• **To-do list**:
1. In the post about Barack Obama, what does the writer say Obama has that may be needed more than experience?
2. List every person mentioned by name in the post about Barack Obama, including its comment.

• **Document**:
════════════════

That takes us to Barack Obama, a man with very little experience, but a good mind and an almost unique gift for transparency. Should he run, or should he allow himself to season in the Senate? When Tim Russert asked him that question, he answered with that unique transparency--yeah, he was considering it.

Obama's not the most qualified for the job, obviously. But that's a specious argument--have we ever elected the best guy? But he may have something that we need more than we need experience--his transparency. The Bush White House has so fully exploited every action for political gain that transparency is dead in Washington. Everyone has become a slimy PR man, "framing" issues rather than addressing them. A truly transparent person, who had the credibility to call bullshit when he saw it, would arguably be the most valuable thing we could hope for.

It's probably his only shot, now that he's risen to the level of potential candidate. I'm still thinking Gore, with his focus on global warming, is the best guy. But I could get on board with Obama. He ain't no Kerry, and he could break us out of the rut of exploiting everything for political gain. Dems do this as readily, if less adeptly, as the GOP. Wouldn't it be shocking to see substance become the currency of politics? It can only happen with a guy who actually talks straight. Obama may be the only one with that cred. I guess we can only watch and wait.

1 comment:

Chuck Butcher said...

I guess my question would be just exactly what good has "experience" done us in the past 40 years? I'll take a command of ethical behavior and clear speaking and wililngness to learn (and hear & understand criticism)

Who that might be I have no idea at this point. Dennis Kucinich?

════════════════

• **Information supplied**:
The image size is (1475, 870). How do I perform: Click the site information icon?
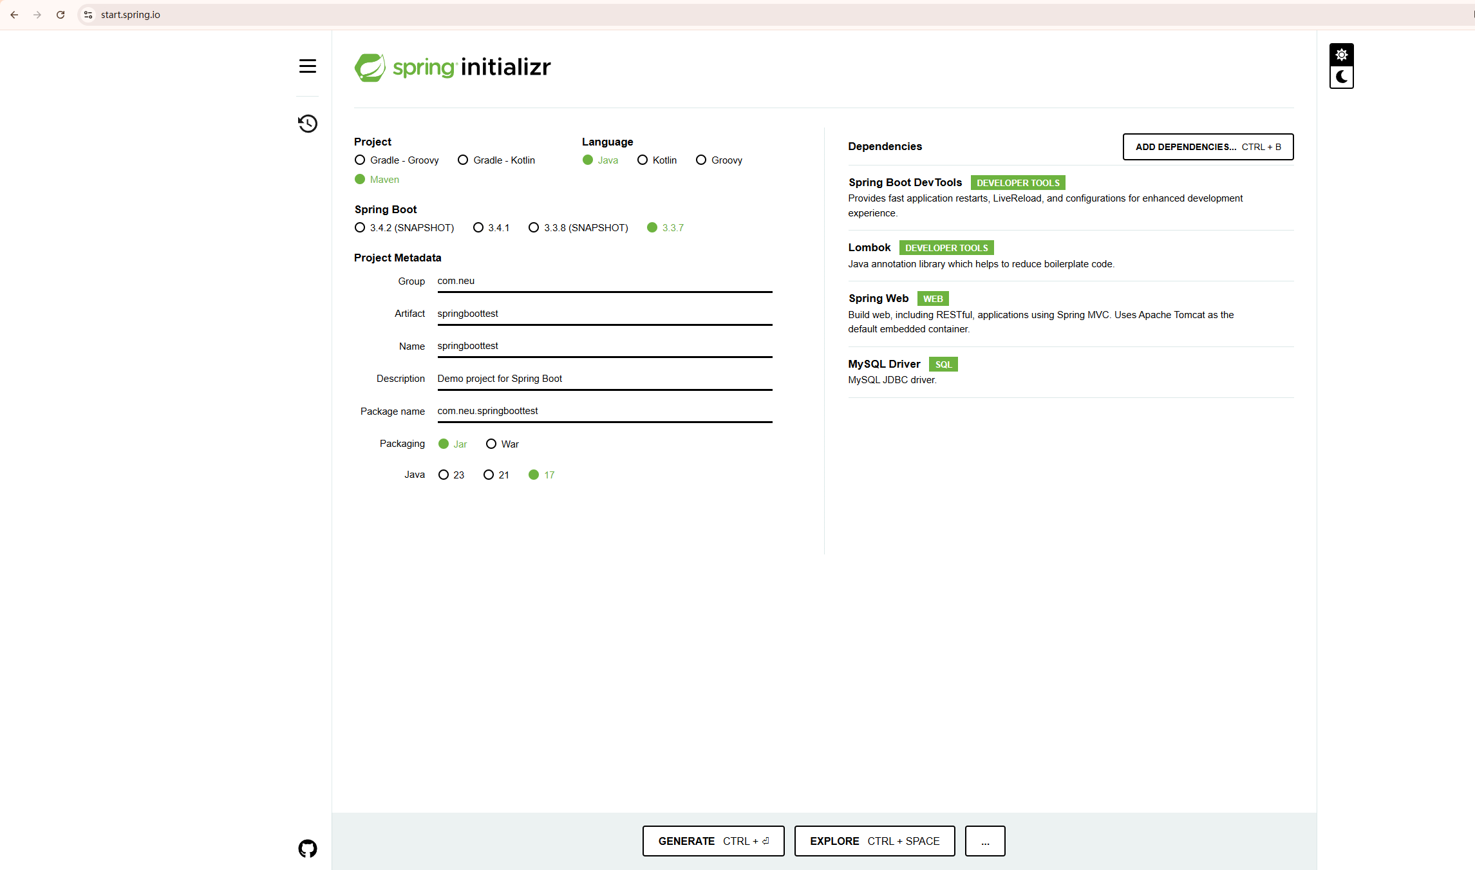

════════════════

• **Responses in order**:
1. His transparency.

2. Barack Obama, Tim Russert, Bush, Gore, Kerry, Chuck Butcher, Dennis Kucinich